23. In the instant case, D.W.-1 Anand Golchha (Defendant No.6) in his deposition has admitted that the suit house in ancestral and he and his brother Rahul received one share each in the suit house on the basis of partition deed (Ex.D-1) dated 23.01.1996 executed by Chhotibai and their father Vimal Chand (defendant No.1). He has further admitted that earlier plaintiff and other defendants were also living in the same house. However, he has no knowledge if Chhotibai has ousted the plaintiff and other defendants from the house. Similar statement has been made by D.W.-2 Rahul, D.W.-3 Sarla and D.W.-4 Vimal Chand in para 7, 8 and 9 of their depositions. D.W.-4 Vimal Chand has also admitted that at the time of his father’s death, suit house has not partitioned between the brothers. According to him, he got his name mutated in the municipal records on 31.05.1996 alongwith Chhotibai and his sons Anand and Rahul and since then his possession became adverse.
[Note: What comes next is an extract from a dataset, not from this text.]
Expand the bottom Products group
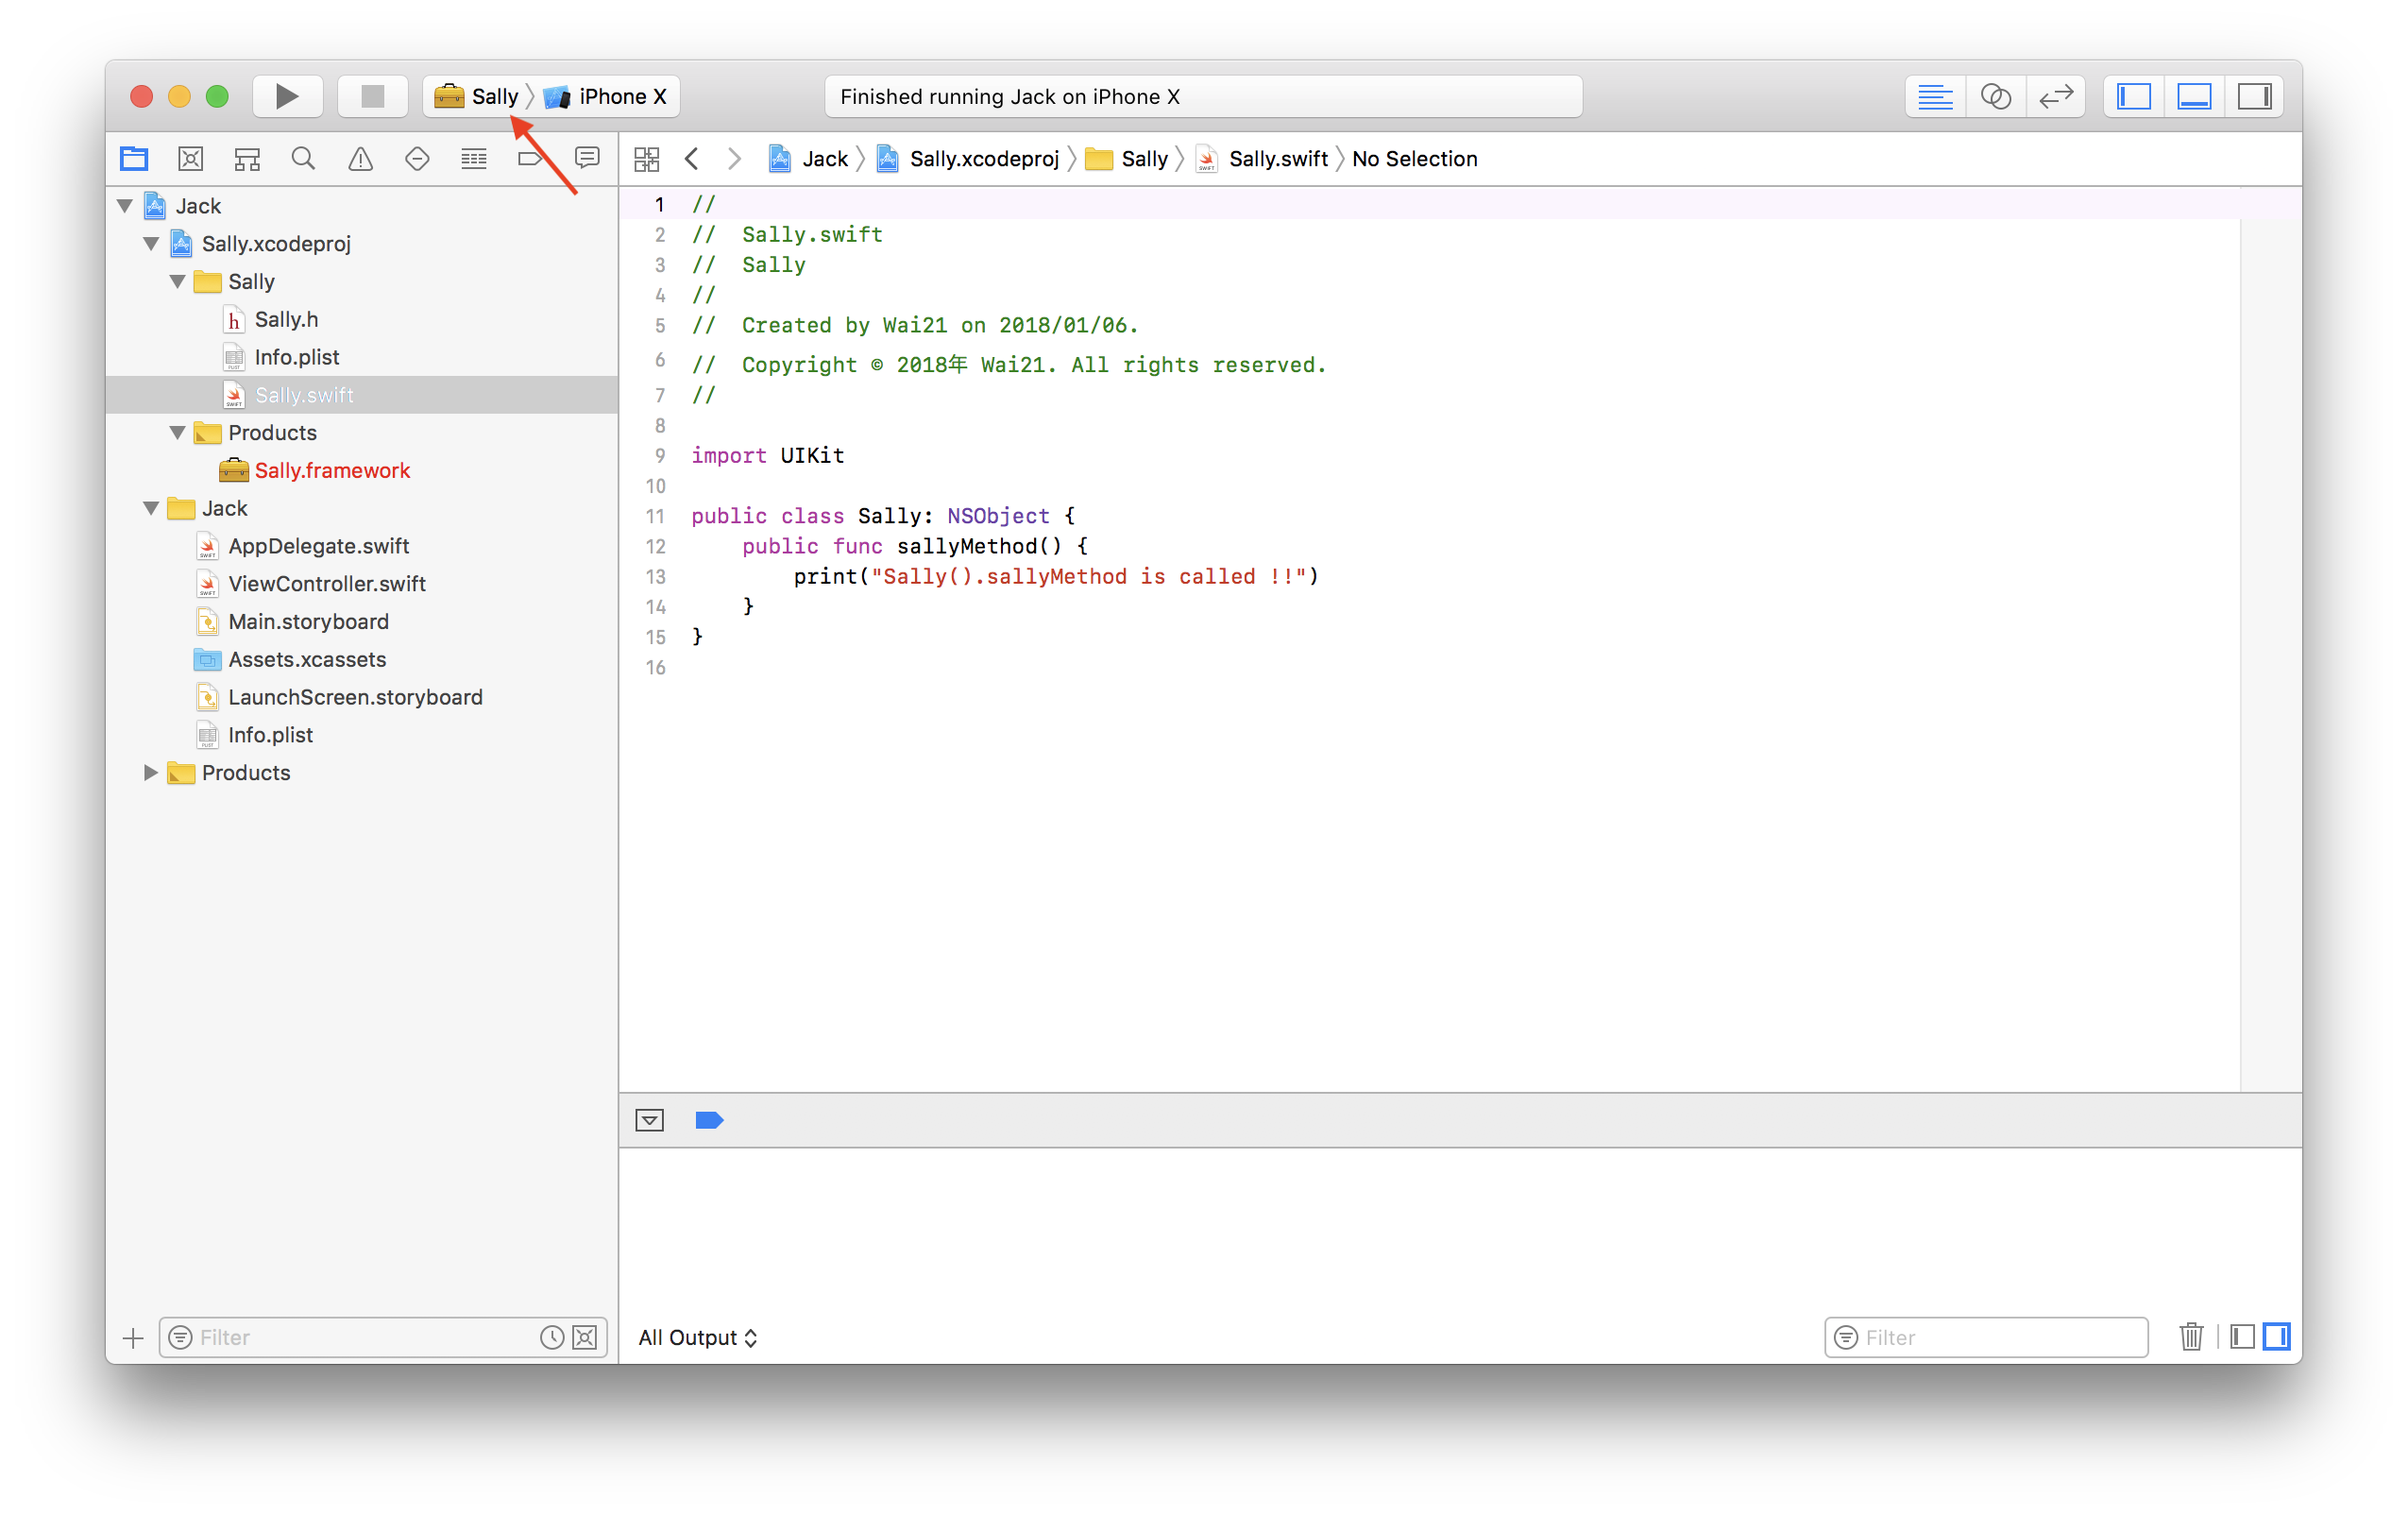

24. Mere long possession or assertion of title by itself is not sufficient to make out a case of ouster unless the appellant prove his animus possidendi. In their entire evidence, the defendants No.1, 5 and 7/appellants have failed to establish ouster. A plea of adverse possession or a plea of ouster is governed by Article 64 and 65 of Limitation Act, 1963 and the onus to prove adverse possession is on the person who raises such a plea. It is settled position of law that the possession of co-owner is presumed to be possession of the other co-owners unless contrary is proved.
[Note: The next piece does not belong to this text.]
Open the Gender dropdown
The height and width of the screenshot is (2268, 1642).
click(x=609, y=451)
25. The appellant No.1 is in long and continuous possession on the suit house, however as per his own statement, his possession became hostile on 31.05.1996, when he got his name mutated in the municipal records. Mere mutation of name in the municipal records does not create any title since it is only for fiscal purposes. For adverse possession to ripen into ownership, the adverse possession should continuous for more than the statutory period of 12 years. However, the suit filed on 14.05.1998, was within time.
26. In view of the forgoing discussions, I am of the considered opinion that the reasoning and conclusions arrived at by the trial Court are just and proper, based on proper appreciation of the facts and evidence, hence does not call for any interference in the appellate jurisdiction of this Court.
27. Resultantly, the appeal fails and is hereby dismissed accordingly. The judgment and decree passed by the Trial Court is affirmed.